:: EXERCISE DATA ::
........
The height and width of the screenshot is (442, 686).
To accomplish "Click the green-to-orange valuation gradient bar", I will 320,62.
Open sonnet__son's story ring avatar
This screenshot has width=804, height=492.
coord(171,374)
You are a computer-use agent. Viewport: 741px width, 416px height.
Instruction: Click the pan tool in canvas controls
........
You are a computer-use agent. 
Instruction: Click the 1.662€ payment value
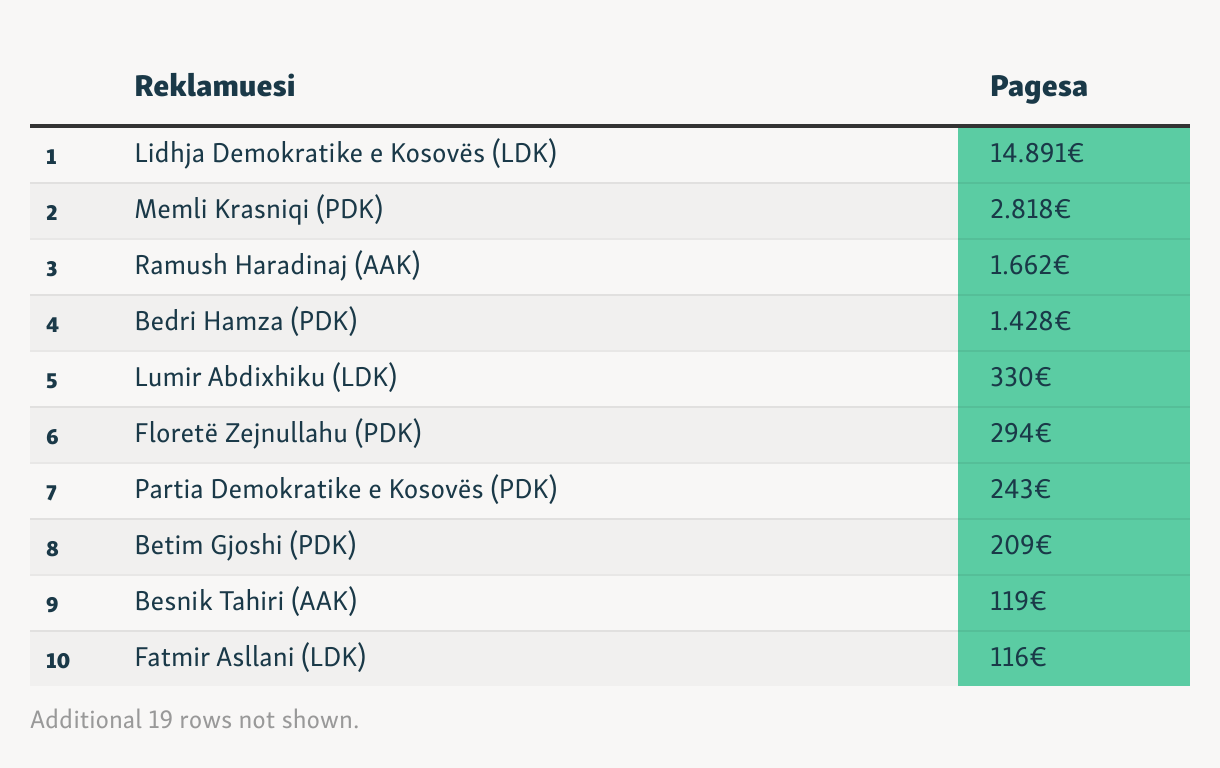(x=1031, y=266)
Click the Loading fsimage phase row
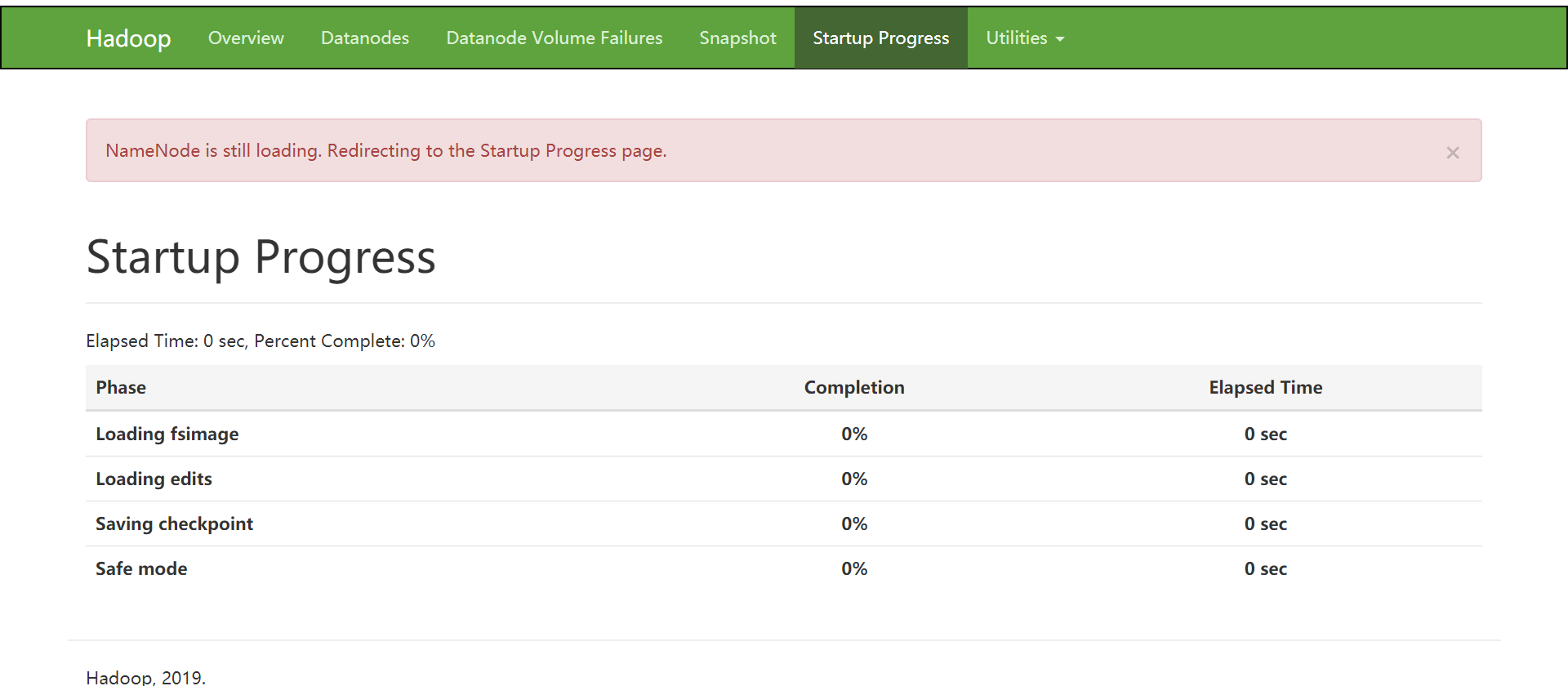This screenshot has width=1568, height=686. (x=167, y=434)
........
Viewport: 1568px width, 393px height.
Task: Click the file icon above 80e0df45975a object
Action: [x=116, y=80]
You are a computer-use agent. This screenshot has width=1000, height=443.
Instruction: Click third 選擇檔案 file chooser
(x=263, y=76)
........
:: TASK TO COMPLETE ::
Each line in the entries above, starting at the line with "The height and" and ending at the line with "Instruction: Click the pan", is to be printed exactly, and only those lines.

:: TASK ANSWER ::
The height and width of the screenshot is (442, 686).
To accomplish "Click the green-to-orange valuation gradient bar", I will 320,62.
Open sonnet__son's story ring avatar
This screenshot has width=804, height=492.
coord(171,374)
You are a computer-use agent. Viewport: 741px width, 416px height.
Instruction: Click the pan tool in canvas controls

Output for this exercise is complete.